Drug repositioning offers new clinical indications for old drugs. Recently, many computational approaches have been developed to repurpose marketed drugs in human diseases by mining various of biological data including disease expression profiles, pathways, drug phenotype expression profiles, and chemical structure data. However, despite encouraging results, a comprehensive and efficient computational drug repositioning approach is needed that includes the high-level integration of available resources. In this study, we propose a systematic framework employing experimental genomic knowledge and pharmaceutical knowledge to reposition drugs for a specific disease. Specifically, we first obtain experimental genomic knowledge from disease gene expression profiles and pharmaceutical knowledge from drug phenotype expression profiles and construct a pathway-drug network representing a priori known associations between drugs and pathways. To discover promising candidates for drug repositioning, we initialize node labels for the pathway-drug network using identified disease pathways and known drugs associated with the phenotype of interest and perform network propagation in a semisupervised manner. To evaluate our method, we conducted some experiments to reposition 1309 drugs based on four different breast cancer datasets and verified the results of promising candidate drugs for breast cancer by a two-step validation procedure. Consequently, our experimental results showed that the proposed framework is quite useful approach to discover promising candidates for breast cancer treatment.

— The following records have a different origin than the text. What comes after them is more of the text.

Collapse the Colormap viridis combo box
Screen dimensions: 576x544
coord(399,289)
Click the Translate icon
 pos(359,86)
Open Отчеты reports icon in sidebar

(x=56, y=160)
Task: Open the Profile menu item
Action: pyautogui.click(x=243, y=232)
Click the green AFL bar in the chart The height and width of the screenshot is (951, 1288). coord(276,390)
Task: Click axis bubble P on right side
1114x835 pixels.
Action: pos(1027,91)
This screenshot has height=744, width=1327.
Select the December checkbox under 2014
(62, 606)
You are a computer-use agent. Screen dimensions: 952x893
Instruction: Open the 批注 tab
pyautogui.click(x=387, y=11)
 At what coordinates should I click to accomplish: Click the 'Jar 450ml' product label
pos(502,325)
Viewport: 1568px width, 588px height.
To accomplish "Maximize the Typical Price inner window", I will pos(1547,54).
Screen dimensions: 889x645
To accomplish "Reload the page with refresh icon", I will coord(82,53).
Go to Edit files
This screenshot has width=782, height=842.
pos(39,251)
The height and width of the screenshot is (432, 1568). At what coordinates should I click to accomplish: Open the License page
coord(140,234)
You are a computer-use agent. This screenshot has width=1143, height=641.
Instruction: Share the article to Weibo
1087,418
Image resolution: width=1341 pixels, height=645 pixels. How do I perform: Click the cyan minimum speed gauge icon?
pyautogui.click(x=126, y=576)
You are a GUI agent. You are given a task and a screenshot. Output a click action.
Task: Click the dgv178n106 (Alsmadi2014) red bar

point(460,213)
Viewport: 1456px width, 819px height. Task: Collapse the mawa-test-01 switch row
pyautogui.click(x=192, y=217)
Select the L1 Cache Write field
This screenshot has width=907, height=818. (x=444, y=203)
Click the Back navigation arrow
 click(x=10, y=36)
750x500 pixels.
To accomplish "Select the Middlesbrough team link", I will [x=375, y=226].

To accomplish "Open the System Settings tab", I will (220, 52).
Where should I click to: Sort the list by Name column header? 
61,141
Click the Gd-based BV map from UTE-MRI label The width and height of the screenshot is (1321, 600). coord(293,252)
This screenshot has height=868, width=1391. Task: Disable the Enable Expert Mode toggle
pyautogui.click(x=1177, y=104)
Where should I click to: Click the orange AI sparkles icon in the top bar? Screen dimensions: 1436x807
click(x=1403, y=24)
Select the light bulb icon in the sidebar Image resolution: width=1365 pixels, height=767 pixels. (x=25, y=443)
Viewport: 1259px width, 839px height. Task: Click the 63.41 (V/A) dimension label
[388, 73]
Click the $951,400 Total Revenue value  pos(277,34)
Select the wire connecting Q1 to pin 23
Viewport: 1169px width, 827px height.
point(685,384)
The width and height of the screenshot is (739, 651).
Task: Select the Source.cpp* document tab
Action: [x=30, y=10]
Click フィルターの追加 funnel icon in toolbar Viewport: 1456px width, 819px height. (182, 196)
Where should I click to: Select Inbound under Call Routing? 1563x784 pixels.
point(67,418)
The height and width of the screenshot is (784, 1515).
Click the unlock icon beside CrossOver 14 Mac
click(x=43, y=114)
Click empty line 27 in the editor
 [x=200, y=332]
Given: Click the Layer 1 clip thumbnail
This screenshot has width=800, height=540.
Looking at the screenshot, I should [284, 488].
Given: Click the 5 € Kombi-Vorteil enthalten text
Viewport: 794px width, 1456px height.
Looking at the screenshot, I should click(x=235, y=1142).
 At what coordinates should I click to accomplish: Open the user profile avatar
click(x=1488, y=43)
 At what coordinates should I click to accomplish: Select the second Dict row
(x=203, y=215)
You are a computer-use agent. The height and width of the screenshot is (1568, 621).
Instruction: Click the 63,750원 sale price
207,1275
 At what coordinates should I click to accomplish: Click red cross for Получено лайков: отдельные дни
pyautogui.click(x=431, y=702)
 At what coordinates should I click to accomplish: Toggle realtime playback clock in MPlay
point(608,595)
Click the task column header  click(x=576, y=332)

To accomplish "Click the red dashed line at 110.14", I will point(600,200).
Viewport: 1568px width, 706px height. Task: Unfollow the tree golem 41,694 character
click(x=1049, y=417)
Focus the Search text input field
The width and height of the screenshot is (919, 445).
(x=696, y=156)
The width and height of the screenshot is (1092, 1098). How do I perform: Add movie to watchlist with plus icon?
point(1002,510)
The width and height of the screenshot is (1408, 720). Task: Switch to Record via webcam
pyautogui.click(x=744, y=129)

机译:药物重新定位为旧药物提供新的临床适应症。最近,已经开发了许多计算方法来通过挖掘各种生物数据,包括疾病表达谱,途径,药物表型表达曲线和化学结构数据,以通过挖掘各种生物数据来对人类疾病中的销售药物进行复发。但是,尽管令人鼓舞的结果,需要全面高效的计算药物重新定位方法,包括可用资源的高级集成。在这项研究中,我们提出了一种系统框架,采用实验基因组知识和药物知识来重新定位特定疾病的药物。具体地,我们首先从药物表型表达谱中获得来自疾病基因表达谱和药物知识的实验基因组知识,并构建代表药物和途径之间的先知相关联的途径 - 药物网络。为了发现有希望的药物重新定位候选者,我们使用与感兴趣的表型相关的鉴定的疾病途径和已知药物初始化途径 - 药物网络的节点标签,并以半熟的方式进行网络传播。为了评估我们的方法,我们进行了一些基于四种不同的乳腺癌数据集重新定位1309药物的实验,并通过两步验证程序验证了对乳腺癌的有前途候选药物的结果。因此,我们的实验结果表明,拟议的框架是探索乳腺癌治疗有希望候选人的相当实用的方法。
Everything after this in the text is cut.